*DOCUMENT EXCERPT:*
When Apollo was in the emergency room and they opened his surgical incision they took a sample from the infected area. They confirmed that he has a staph infection at the surgical site.
It has been a long, slow recovery for Apollo. I am happy to say that today, nine days after surgery, he is finally feeling good.
I cannot believe the amount of pain he endured without painkillers (he has them now). Rarely have I felt less listened to by medical staff. It makes me angry that I called down twice concerned about pain, fever, redness and swelling after surgery and was told it was nothing to be worried about. I am so glad I chose to follow my gut rather than the doctor who told me it could wait.
The staph infection must have started right away. I have been taking photos of the incision every day (mostly on my iPhone) so I could track the healing. It turned out to be fortuitous when it became infected. I was able to show the doctor at Children’s a day by day view of his healing (or not healing).

*DATA EXTRACT:*
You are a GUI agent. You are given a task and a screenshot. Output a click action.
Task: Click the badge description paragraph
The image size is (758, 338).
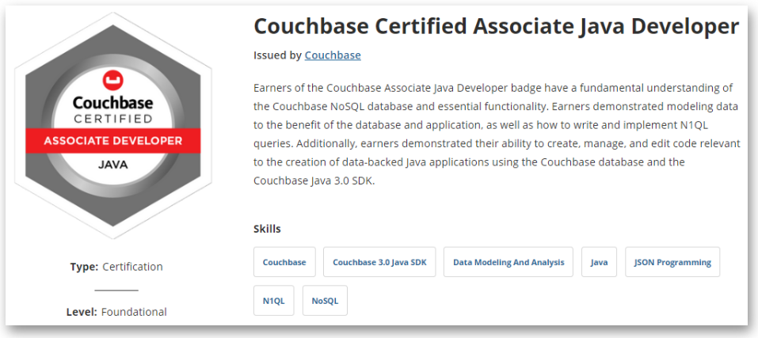pyautogui.click(x=497, y=135)
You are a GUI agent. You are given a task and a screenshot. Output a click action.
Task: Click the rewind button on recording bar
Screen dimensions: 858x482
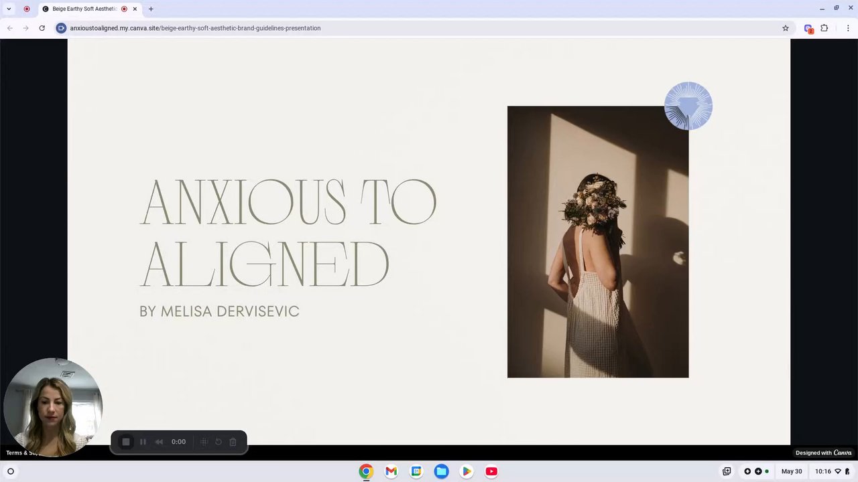click(159, 442)
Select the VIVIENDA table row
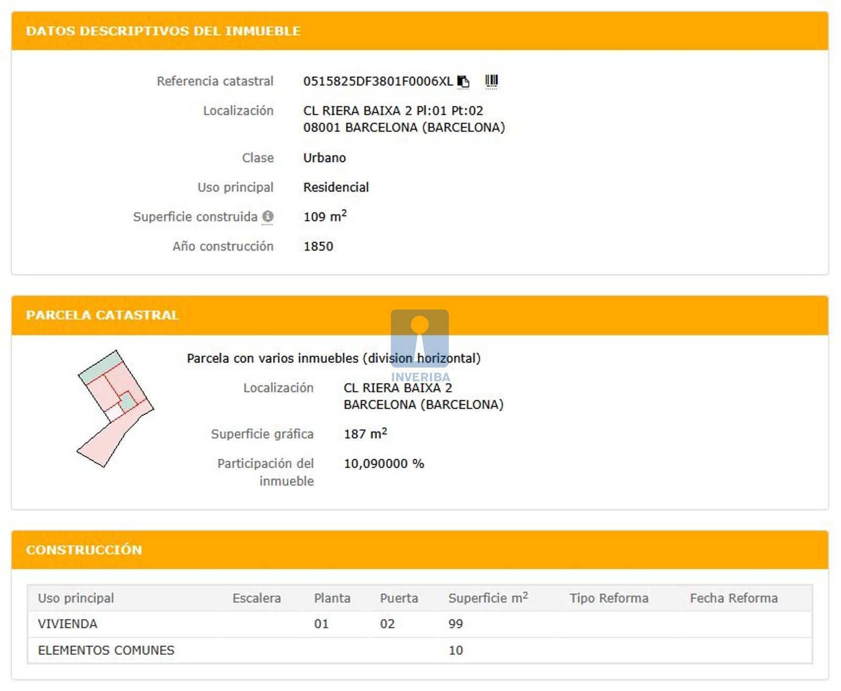This screenshot has width=841, height=691. pyautogui.click(x=68, y=624)
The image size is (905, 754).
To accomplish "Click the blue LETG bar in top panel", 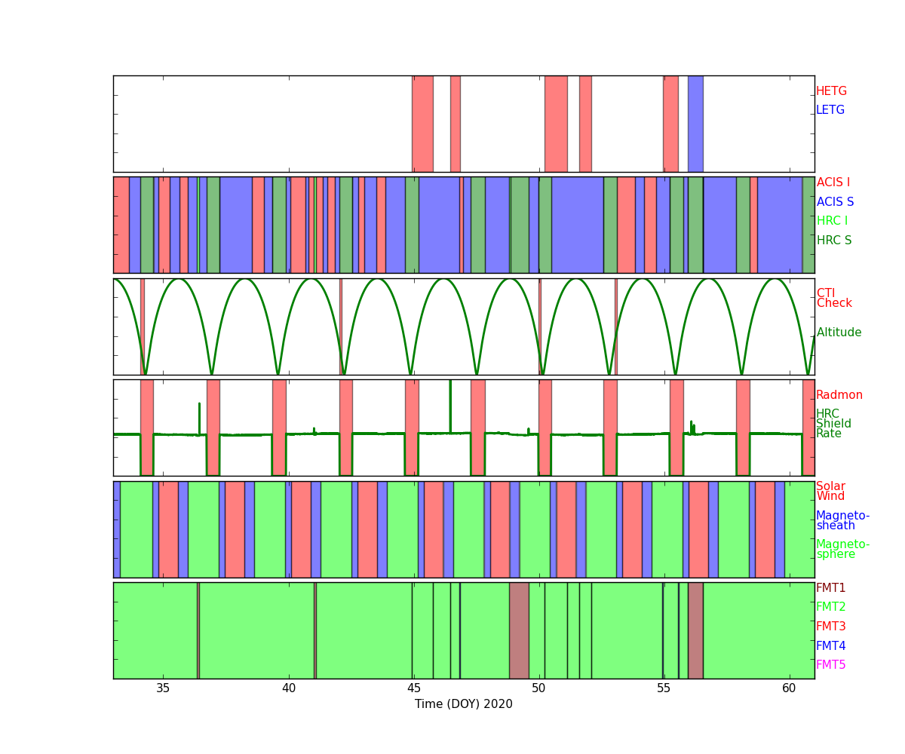I will [695, 124].
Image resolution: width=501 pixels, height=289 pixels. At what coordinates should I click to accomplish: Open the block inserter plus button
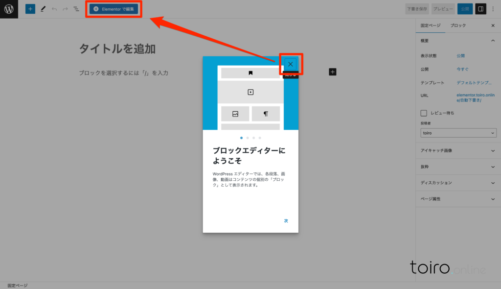pyautogui.click(x=30, y=9)
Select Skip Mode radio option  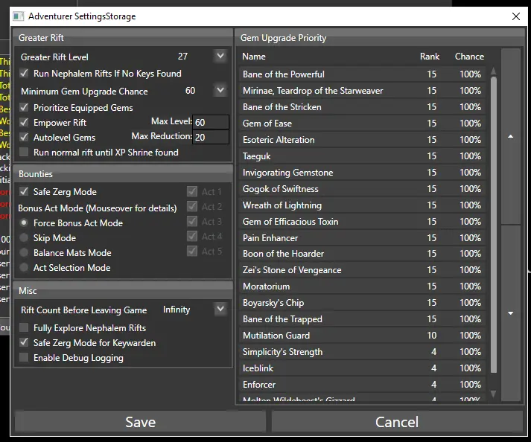tap(25, 238)
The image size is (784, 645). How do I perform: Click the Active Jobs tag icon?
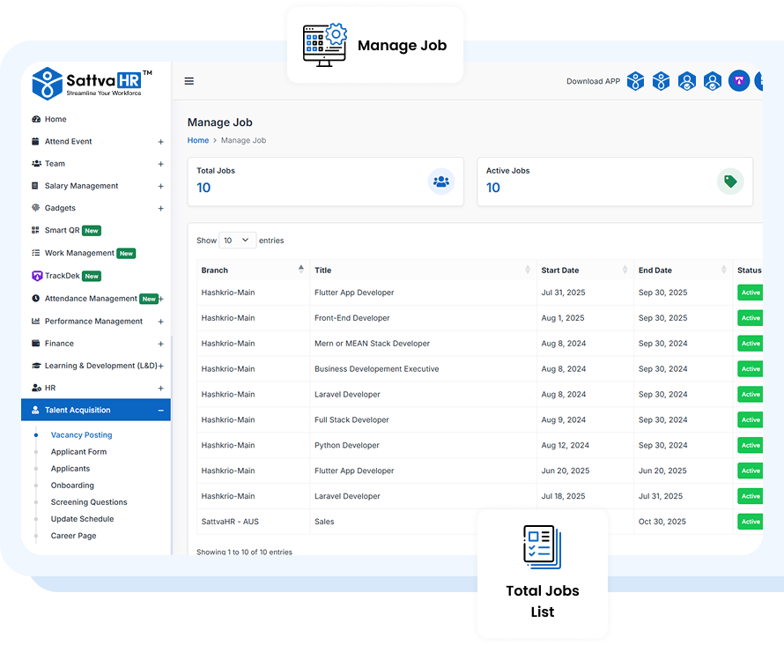point(730,182)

*WHAT THIS EXERCISE ASKS:*
#1 Summarize the post about Apollo's recovery in two sentences.
#2 In the post about Apollo's recovery, how many days after surgery is Apollo finally feeling good?
#3 Rewrite as a bulleted list the paragraph of the post about Apollo's recovery that begins "I cannot believe the amount of pain," keeping its main facts.
The listing has nothing to do with the post about Apollo's recovery.

*ANSWERS TO THE EXERCISES:*
#1 A sample taken when Apollo's incision was opened in the emergency room confirmed a staph infection at his surgical site. After a long, slow recovery, he is finally feeling good nine days after surgery, and daily photos of the incision let the doctor at Children's see a day-by-day view of his healing.

#2 Nine days.

#3
- Apollo endured a great deal of pain without painkillers, though he has them now.
- The writer has rarely felt less listened to by medical staff.
- The writer called twice with concerns about pain, fever, redness and swelling after surgery and was told it was nothing to worry about.
- The writer is glad to have followed their gut rather than the doctor who said it could wait.